The classic methodology of inferring a phylogenetic tree from sequence data is composed of two steps. First, a multiple sequence alignment (MSA) is computed. Then, a tree is reconstructed assuming the MSA is correct. However, inferred MSAs have been shown to be inaccurate and errors in them reduce tree inference accuracy. It was previously proposed that filtering unreliable alignment regions can increase tree accuracy inference. However, it was also demonstrated that the benefit of this filtering is often obscured by the resulting loss of phylogenetic signal.

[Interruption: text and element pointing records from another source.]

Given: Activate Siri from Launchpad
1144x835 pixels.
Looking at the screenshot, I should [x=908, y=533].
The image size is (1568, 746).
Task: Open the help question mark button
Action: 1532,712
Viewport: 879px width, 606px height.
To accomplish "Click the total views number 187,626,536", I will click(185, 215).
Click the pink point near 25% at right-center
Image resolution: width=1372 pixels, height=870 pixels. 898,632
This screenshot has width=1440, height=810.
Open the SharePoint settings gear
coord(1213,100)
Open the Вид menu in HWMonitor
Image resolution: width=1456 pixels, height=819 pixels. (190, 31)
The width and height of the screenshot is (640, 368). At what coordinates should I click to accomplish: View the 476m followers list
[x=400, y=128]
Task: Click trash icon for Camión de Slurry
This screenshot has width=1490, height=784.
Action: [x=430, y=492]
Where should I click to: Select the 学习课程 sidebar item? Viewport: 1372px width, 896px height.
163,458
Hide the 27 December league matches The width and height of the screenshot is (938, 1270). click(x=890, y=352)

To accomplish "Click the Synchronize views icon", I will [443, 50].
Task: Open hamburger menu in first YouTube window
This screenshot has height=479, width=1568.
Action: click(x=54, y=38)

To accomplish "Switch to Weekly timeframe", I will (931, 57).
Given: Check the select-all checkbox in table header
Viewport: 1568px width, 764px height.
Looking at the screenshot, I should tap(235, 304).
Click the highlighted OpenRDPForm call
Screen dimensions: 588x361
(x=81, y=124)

In this work we explored an ad-hoc approach, in which instead of relying on a single MSA, we generate a large set of alternative MSAs using the GUIDANCE2 methodology and concatenate them into a single super-MSA. By doing so, we account for phylogenetic signals contained in columns that are not present in the single MSA produced by alignment algorithms. Using simulations, we demonstrate that this approach results in more accurate trees compared to (1) using an un-filtered alignment; (2) using a single alignment with weights assigned to columns according to their reliability. Next, we explore in which regions of the MSA space our approach is expected to be beneficial. Finally, we provide a simple criterion for deciding whether or not the extra effort of computing a super-MSA and inferring a tree from it is beneficial. We expect our methodology to be useful for many cases in which relatively diverged sequences are analyzed and applying the more computationally intensive statistical alignment approach is not feasible.